Characterization of the transactivation domain of Nkx2.2. A reporter plasmid containing five tandem copies of the GAL4 UAS upstream of the E1b minimal promoter driving luciferase and an expression plasmid encoding each GAL4DBD-Nkx2.2 fusion construct were cotransfected with a CMV promoter-driven β-galactosidase expression plasmid. All luciferase activities are corrected for β-galactosidase activity. All data are shown as mean ± SEM. (A) The sequences of the native and mutant NK2-SD. The NK2-SD is underlined, and mutations are in boldface. (B) Western blotting data. Each construct is transfected into NIH 3T3 cells. Five micrograms of nuclear extracts from each cell is loaded. (C) The relative luciferase activities from βTC3 cells and NIH 3T3 cells transfected with expression plasmids encoding the C-terminal region with wild-type or mutant NK2-SD fused to the GAL4DBD. Relative luciferase activities are calculated, with the activity of cells transfected with the GAL4DBD alone set at 1. (D) The relative luciferase activities from βTC3 cells and NIH 3T3 cells transfected with expression plasmids encoding the full-length Nkx2.2 with wild-type or mutant NK2-SD fused to the GAL4DBD. Relative luciferase activities are calculated, with the activity of cells transfected with GAL4DBD–full-length Nkx2.2 alone set at 1. Comparison with the GAL4DBD alone is shown in Fig. 2B. (E) Relative luciferase activities from cells transfected with the VP16 activation domain or Pax6 activation domain fused to wild-type or mutant NK2-SD and the GAL4DBD. Relative luciferase activities are calculated, with the activity of cells transfected with an expression plasmid containing the isolated VP16 activation domain fused to the GAL4DBD set at 1. VP16 activation domain fused to the GAL4DBD showed 516,000-fold activation in NIH 3T3 cells and 5,990-fold activation in βTC3 cells compared with the GAL4DBD alone.
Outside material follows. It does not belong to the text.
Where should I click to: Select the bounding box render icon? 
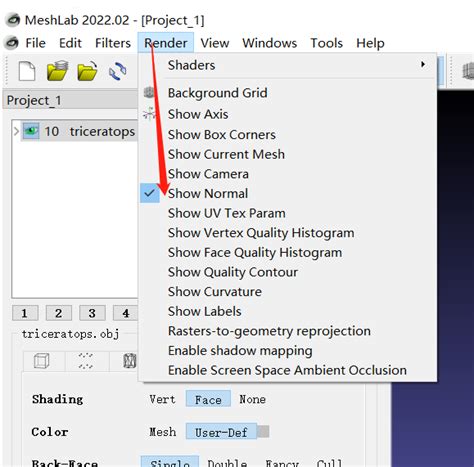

On the other hand, Pax6 activation domain fused to the GAL4DBD showed 102-fold activation in NIH 3T3 cells and 6.1-fold activation in βTC3 cells compared with the GAL4DBD alone.

Figure 5

Removal of the NK2-SD activates Nkx2.2. A reporter plasmid containing seven tandem copies of the Nkx2.2 DNA-binding consensus site (shown in Table 1) upstream of the prolactin promoter driving luciferase (pFOxLuc1–7XNk2) was cotransfected with the CMV promoter-driven expression plasmids encoding the Nkx2.2 cDNA shown. Relative luciferase activities are calculated, with the activity of cells transfected with a CMV expression plasmid without cDNA insert set at 1. All data are shown as mean ± SEM.